Quanto ai centri di salute mentale collocati sul territorio che hanno in carico pazienti psichiatrici è il responsabile del singolo centro il soggetto che dovrebbe attivarsi direttamente, nel proporre ricorso o inoltrare segnalazione al Pubblico Ministero.

Esiste da ultimo un medico che, seppur non incardinato in ambito ospedaliero o all’interno dei servizi di salute mentale, riveste un ruolo particolarmente importante. Si tratta del medico di medicina generale (cioè il cosiddetto medico di base o medico di famiglia).

La legge non indica alcun specifico dovere in capo a questo soggetto, tuttavia questo medico entrando in rapporto con i pazienti sul territorio può venire a conoscenza di situazioni di serio pregiudizio.
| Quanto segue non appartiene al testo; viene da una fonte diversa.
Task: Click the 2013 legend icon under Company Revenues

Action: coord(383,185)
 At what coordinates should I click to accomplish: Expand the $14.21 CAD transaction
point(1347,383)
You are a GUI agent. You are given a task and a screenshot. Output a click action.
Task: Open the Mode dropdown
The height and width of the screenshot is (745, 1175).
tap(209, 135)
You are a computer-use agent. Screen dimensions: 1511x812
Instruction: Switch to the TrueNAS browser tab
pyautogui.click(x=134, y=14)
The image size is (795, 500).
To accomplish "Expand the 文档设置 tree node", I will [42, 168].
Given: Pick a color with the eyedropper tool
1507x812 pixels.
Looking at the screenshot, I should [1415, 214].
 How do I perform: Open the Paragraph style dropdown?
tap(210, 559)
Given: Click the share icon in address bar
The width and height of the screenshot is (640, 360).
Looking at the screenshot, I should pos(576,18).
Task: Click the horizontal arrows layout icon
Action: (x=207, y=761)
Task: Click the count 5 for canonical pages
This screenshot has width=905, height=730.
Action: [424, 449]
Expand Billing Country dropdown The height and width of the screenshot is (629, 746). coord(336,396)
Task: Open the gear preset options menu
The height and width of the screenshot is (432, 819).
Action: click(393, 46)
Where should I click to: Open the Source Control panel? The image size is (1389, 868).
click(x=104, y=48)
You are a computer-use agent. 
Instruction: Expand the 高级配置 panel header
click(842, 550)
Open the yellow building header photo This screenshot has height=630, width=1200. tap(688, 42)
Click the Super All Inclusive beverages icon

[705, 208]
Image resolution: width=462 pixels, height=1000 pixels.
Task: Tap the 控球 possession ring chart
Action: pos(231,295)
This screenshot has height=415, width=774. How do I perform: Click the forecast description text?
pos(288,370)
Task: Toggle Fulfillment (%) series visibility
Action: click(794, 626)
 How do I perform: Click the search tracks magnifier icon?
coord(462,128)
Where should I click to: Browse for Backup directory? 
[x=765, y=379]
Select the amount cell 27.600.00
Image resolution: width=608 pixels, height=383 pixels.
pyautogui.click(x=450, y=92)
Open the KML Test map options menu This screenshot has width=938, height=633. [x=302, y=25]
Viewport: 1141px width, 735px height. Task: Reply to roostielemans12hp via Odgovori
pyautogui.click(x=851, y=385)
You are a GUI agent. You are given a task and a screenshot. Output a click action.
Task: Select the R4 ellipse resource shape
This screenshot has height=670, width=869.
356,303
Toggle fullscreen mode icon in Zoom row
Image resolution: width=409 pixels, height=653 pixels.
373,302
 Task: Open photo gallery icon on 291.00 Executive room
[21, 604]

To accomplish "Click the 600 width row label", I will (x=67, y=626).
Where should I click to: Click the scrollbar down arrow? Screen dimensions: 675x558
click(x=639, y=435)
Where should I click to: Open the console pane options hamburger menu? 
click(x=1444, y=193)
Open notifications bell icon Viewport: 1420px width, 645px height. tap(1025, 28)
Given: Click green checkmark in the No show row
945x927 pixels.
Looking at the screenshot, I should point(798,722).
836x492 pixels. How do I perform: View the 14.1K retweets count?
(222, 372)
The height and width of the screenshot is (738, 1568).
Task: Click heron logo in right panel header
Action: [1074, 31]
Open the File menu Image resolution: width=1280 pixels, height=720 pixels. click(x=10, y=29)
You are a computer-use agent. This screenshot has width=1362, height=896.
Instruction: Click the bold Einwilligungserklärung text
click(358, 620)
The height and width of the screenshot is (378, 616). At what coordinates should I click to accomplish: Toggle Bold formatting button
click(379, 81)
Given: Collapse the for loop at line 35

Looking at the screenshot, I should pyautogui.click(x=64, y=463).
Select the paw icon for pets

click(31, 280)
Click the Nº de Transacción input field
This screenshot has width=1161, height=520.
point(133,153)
Sarebbe particolarmente opportuno che il medico in questi casi segnalasse almeno il problema o ai servizi sociali o ai servizi sanitari affinché gli stessi si attivino, senza escludere, in linea teorica, una diretta segnalazione al Pubblico Ministero.

Si può ancora aggiungere che chiunque venga a conoscenza  di situazioni di grave pregiudizio ai danni di persone fragili, non necessariamente da interdire, possa segnalare la situazione ai servizi che operano sul territorio, o addirittura se in possesso di dati sufficienti, alla Procura della Repubblica.